Por revistaeyn.com
Las perspectivas para América Latina de cara a 2026 se mueven en un terreno de cautela, pero sin señales de deterioro abrupto. De acuerdo con el más reciente análisis de Fitch Ratings, la región mantiene una evaluación de riesgo soberano “neutral”, una lectura que refleja la capacidad de los países latinoamericanos para resistir un entorno internacional todavía volátil, aunque sin perfilarse como los grandes ganadores del ciclo económico global.
El escenario externo continúa marcado por altos niveles de incertidumbre. Las modificaciones en la política comercial y migratoria de Estados Unidos no han generado, por ahora, un impacto severo sobre las economías latinoamericanas, señala Fitch Ratings.

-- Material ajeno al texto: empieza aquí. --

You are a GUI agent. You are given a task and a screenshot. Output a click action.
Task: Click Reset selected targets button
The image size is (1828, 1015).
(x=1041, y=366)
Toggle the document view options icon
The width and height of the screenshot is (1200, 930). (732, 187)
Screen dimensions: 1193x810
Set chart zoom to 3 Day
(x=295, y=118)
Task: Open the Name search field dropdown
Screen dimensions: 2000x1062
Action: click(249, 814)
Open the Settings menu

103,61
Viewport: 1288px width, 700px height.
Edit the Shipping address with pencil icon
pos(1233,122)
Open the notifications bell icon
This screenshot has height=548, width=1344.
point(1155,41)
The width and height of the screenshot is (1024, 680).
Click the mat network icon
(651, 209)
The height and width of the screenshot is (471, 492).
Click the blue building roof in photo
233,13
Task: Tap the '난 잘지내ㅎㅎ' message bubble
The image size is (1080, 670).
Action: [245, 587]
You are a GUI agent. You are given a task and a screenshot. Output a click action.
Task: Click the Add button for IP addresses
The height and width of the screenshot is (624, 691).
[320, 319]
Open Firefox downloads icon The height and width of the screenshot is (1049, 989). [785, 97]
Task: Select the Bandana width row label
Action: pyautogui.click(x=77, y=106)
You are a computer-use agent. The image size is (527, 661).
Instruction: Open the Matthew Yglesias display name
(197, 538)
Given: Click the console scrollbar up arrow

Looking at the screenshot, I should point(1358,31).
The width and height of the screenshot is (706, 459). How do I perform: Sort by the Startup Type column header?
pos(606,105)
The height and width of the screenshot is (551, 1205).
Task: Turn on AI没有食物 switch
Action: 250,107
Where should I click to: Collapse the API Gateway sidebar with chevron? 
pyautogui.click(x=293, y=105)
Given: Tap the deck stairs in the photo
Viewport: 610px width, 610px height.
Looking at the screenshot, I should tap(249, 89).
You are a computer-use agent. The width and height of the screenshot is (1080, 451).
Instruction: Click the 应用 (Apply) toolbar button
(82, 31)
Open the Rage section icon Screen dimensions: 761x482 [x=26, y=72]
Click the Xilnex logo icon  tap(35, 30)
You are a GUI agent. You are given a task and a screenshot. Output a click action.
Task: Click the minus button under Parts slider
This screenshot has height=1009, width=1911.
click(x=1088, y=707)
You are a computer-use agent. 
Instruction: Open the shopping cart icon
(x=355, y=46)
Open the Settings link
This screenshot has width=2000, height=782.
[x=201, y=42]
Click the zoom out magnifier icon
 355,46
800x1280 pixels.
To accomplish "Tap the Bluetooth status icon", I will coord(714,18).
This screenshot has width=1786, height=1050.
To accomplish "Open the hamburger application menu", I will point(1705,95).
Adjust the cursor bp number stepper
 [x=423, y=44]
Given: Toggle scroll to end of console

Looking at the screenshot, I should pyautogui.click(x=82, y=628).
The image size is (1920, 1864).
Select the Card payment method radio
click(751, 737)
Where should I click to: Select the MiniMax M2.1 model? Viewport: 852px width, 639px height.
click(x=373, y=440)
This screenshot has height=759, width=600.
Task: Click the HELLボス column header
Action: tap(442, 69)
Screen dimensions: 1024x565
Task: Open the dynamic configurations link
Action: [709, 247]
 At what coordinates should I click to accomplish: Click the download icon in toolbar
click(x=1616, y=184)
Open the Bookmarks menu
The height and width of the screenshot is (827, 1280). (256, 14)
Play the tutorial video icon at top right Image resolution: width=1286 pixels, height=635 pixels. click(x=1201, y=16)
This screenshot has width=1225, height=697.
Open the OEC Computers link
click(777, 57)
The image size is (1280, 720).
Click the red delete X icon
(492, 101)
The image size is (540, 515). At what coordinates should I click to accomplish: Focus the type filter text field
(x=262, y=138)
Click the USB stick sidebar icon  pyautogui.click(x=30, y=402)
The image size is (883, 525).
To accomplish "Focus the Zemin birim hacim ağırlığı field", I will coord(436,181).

Sin embargo, los efectos completos de estas decisiones podrían tardar en reflejarse, especialmente ante la revisión pendiente del acuerdo comercial entre México, Estados Unidos y Canadá (USMCA), que mantiene en vilo a los mercados. A ello se suma el renovado interés geopolítico de Washington en la región, un factor que puede abrir oportunidades, pero también introducir focos de tensión, como ocurre con la situación en torno a Venezuela.
Desde el punto de vista macroeconómico, Fitch anticipa un contexto global relativamente equilibrado, tanto en términos de crecimiento como de precios de las materias primas. Este entorno, combinado con una política monetaria más flexible en Estados Unidos, podría aliviar las condiciones de financiamiento para los soberanos latinoamericanos.
En caso de que el panorama internacional se complique, América Latina cuenta con algunos amortiguadores. Cuentas externas relativamente manejables, tipos de cambio flexibles, niveles adecuados de reservas internacionales y sistemas bancarios que, en general, muestran solidez, deberían contribuir a mitigar choques adversos. No obstante, estos factores no eliminan las debilidades estructurales que persisten en varios países.
El ciclo electoral que atraviesa la región no es visto como una amenaza directa para la estabilidad macroeconómica. Aun así, podría dificultar el avance de reformas clave orientadas a fortalecer el crecimiento y corregir desequilibrios fiscales, indica Fitch Ratings.
Las finanzas públicas siguen siendo un talón de Aquiles en muchas economías, limitando la capacidad de aplicar políticas contracíclicas o impulsar agendas de desarrollo más ambiciosas. Además, el bajo dinamismo económico continúa alimentando tensiones sociales y demandas de cambio.
Pese a este cuadro mixto, el balance de perspectivas en América Latina es favorable: Fitch registra una relación de cinco evaluaciones positivas por cada negativa, lo que abre la puerta a un cuarto año consecutivo de mejoras netas en las calificaciones soberanas.
Estas revisiones al alza se han concentrado principalmente en economías más pequeñas o de frontera, mientras que los grandes mercados aún enfrentan obstáculos significativos. En este grupo, Colombia destaca como el único país con perspectiva negativa, reflejo de los desafíos fiscales y de crecimiento que siguen pesando sobre su perfil crediticio.